TRECHO FORNECIDO

####

O legislador optou por trazer de volta o rol taxativo do CPC/1939, apenas mudando as hipóteses de cabimento do recurso, além de extinguir a figura do agravo retido.

 

2 A TAXATIVIDADE DO ARTIGO 1.015 DO CPC/2015

Já é pacífico que o rol do artigo 1.015 do CPC, que abrange as hipóteses de recorribilidade por agravo de instrumento, é taxativo.

Da taxatividade do rol não há divergências, inclusive até mesmo os que defendem a possibilidade da interpretação extensiva, também entendem que o rol é, de fato, taxativo.

Neste sentido, DIDIER e CUNHA (2018, p. 245), defensores da aplicabilidade da interpretação extensiva, reconhecem que as decisões interlocutórias proferidas na fase de conhecimento, que não estão relacionadas no art. 1.015 do CPC, nem na legislação extravagante, não são agraváveis.

Muito provavelmente, a justificativa do retorno do rol taxativo tem como motivo principal o desafogamento dos tribunais, que se viam asfixiados com o volumoso número de agravo de instrumento interpostos a todo momento.

É fato que na égide do CPC/73, em que era possível agravar de qualquer decisão interlocutória, o uso excessivo do recurso de agravo de instrumento foi indicado como um dos fatores principais de sobrecarga dos tribunais.

A título de exemplo, o professor Gilberto Bruschi menciona, nestes casos, o Tribunal de Justiça do Estado de São Paulo, que até certa época facilitava ainda a interposição de agravo de instrumento, uma vez que não cobrava custas/preparo para este recurso.

Ou seja, somando a possibilidade de agravo de instrumento em face de qualquer decisão interlocutória com a inexigibilidade de custas, o TJSP ficou conhecido por muitos operadores como o “Tribunal dos Agravos”, tendo em vista a imensurável quantidade de agravos de instrumento pendentes de julgamento naquela corte.

Não obstante, o fato é que ainda que cobradas as taxas judiciárias para interposição do recurso, o agravo de instrumento mesmo assim era instrumento (peça) de grande e até mesmo excessiva utilização pelos operadores.

Com efeito, a taxatividade freou o número de recursos dirigidos aos tribunais de justiça, agradando o poder Judiciário, mas ao mesmo tempo desamparando os operadores.

####

DADOS REGISTRADOS
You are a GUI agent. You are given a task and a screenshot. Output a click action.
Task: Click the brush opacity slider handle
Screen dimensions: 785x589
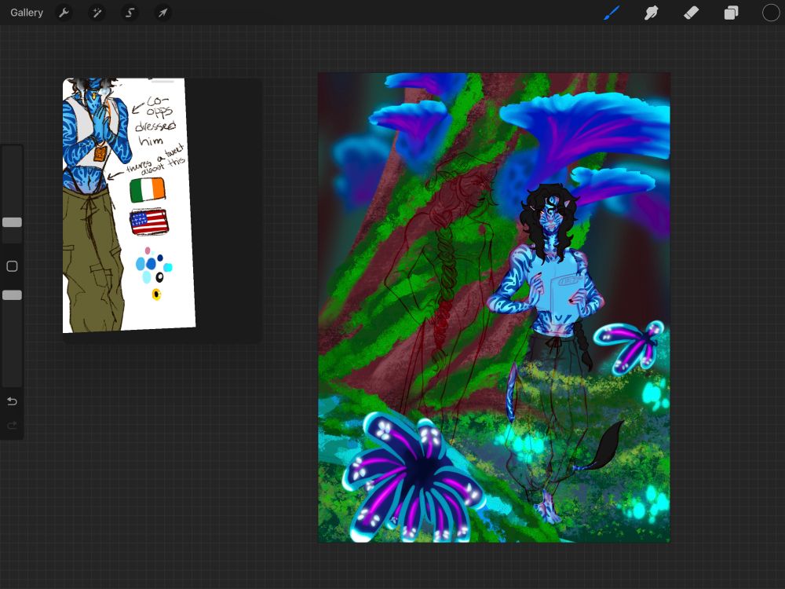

####

EXERCÍCIO PROPOSTO
Reproduza literalmente, do texto sobre a taxatividade do artigo 1.015 do CPC, o segmento entre "Muito provavelmente, a" e "para este recurso.", inclusive.

RESULTADO DO EXERCÍCIO
Muito provavelmente, a justificativa do retorno do rol taxativo tem como motivo principal o desafogamento dos tribunais, que se viam asfixiados com o volumoso número de agravo de instrumento interpostos a todo momento.

É fato que na égide do CPC/73, em que era possível agravar de qualquer decisão interlocutória, o uso excessivo do recurso de agravo de instrumento foi indicado como um dos fatores principais de sobrecarga dos tribunais.

A título de exemplo, o professor Gilberto Bruschi menciona, nestes casos, o Tribunal de Justiça do Estado de São Paulo, que até certa época facilitava ainda a interposição de agravo de instrumento, uma vez que não cobrava custas/preparo para este recurso.